Canadian chartered banks, usually by virtue of their 'relationship' with business owners and entrepreneurs are in a position to pass on valuable financing tips and information on business loans and working capital for start up or smaller firms. Although the banks are a solid source of such information the banks themselves, by virtue of their charters and credit policies, are unable to directly satisfy the financing needs of the customer.
Business owners are often therefore encouraged by banks to 'self finance 'the venture via equity or owner capital and commitment. It is clearly a misconception that banks play a key and major role in the financing of new ventures. Possibly the only exception to this statement is the fact that the banks offer up, in their role as administrators, the Government Small Business Loan, which is a Canadian federal government program providing loans up to, in some cases 500,000.00$ for purchase of real estate, business assets, or leasehold improvements. (The more typical loan amount maximum is 350,000.00$)
We may or may not agree with Canadian banking policies on start up and young venture financing, we should however appreciate the banks stance - they are lending out our capital at very low rates, with potential to lose the entire investment if your firm can't repay loans and financing.
How can the small or newer business succeed in financing options? Businesses of the size that we are discussing need thousands, literally millions of dollars of financing to fuel their growth in Canada. In our commentary that we are providing it is important to note that as companies develop along the 'stage of development 'timeline they of course have much more access to traditional bank and private equity financing. We are primarily talking about earlier stage companies, who may be still developing products and services and may not be yet profitable as they start delivering and billing for those products and services.
So what are the immediate challenges of firms that are unable to provide traditional financing and what are, more importantly, some immediate solutions?!
The challenges tend to be painfully obvious to the Canadian business owner or financial manager that has worked to get traditional bank and equity financing. They are as follows:
Perceived industry or product risk
No collateral
Uncertain financial projections
Limited Performance history
How can the Canadian business entrepreneur overcome these very traditional roadblocks and challenges?

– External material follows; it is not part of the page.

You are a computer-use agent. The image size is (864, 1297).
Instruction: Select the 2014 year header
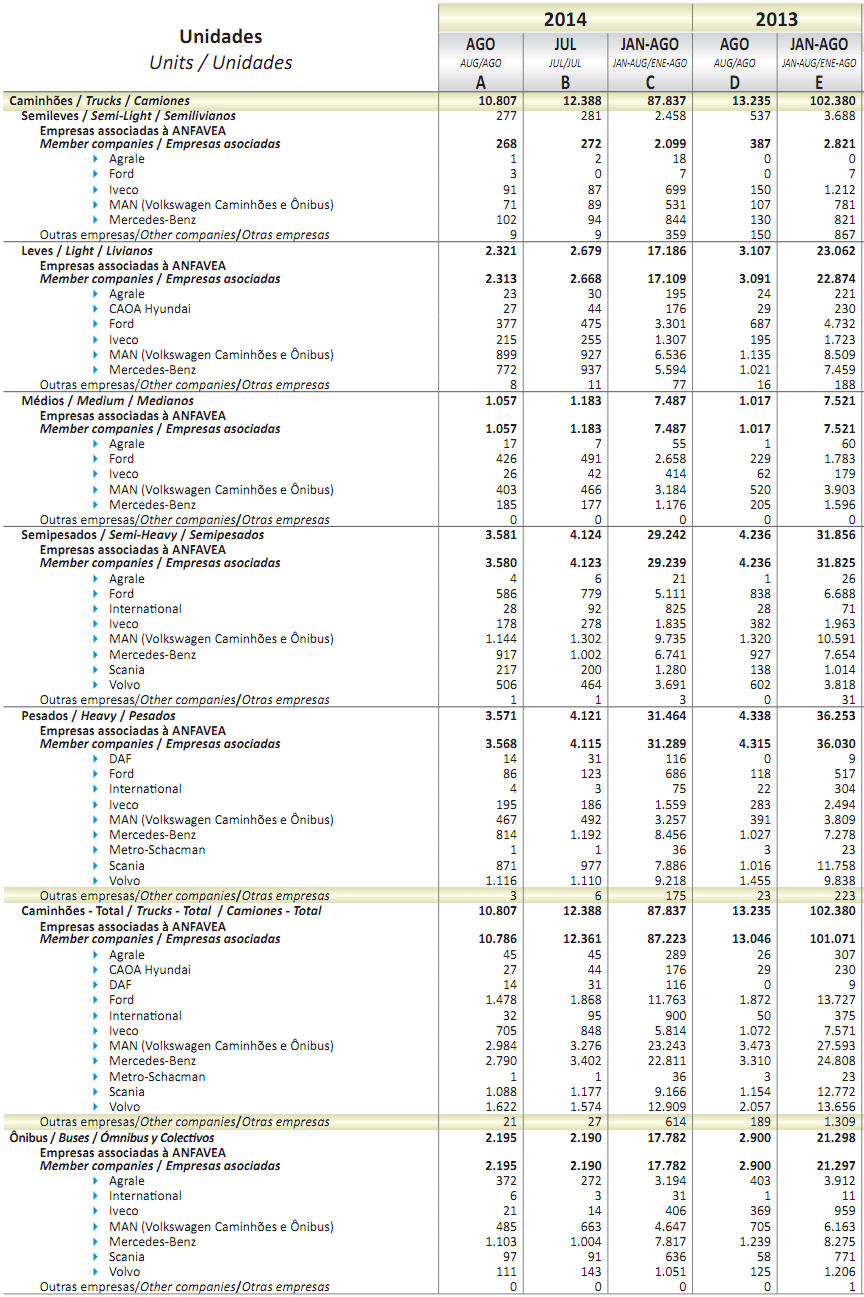click(x=565, y=18)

There are a number of ways.
First of all, all alternative methods of financing should be pursuing. Alternative financing methods are most non dependent on the above noted risks and challenges. Those alternative methods of financing might include:
*Business Angels or strategic partners (think suppliers!) for short term arrangements
*Equipment Lease financing
* Sale leasebacks on equipment already purchased and paid for
*Asset based lending arrangements that provide working capital facilities against initial receivables, inventory, and purchase orders (These facilities don't have the same requirements as banks)
* Sr Ed Tax Credits - Customer who have filed claims can finance those claims for cash
* Invoice / Receivable Financing - Immediate cash for your firm's receivables (these facilities can be of any size)
In summary, newer or smaller firms fall into the ' void ' area of financing, where very few traditional financing strategies can be implemented, at a time when cash flow and working capital are most critical.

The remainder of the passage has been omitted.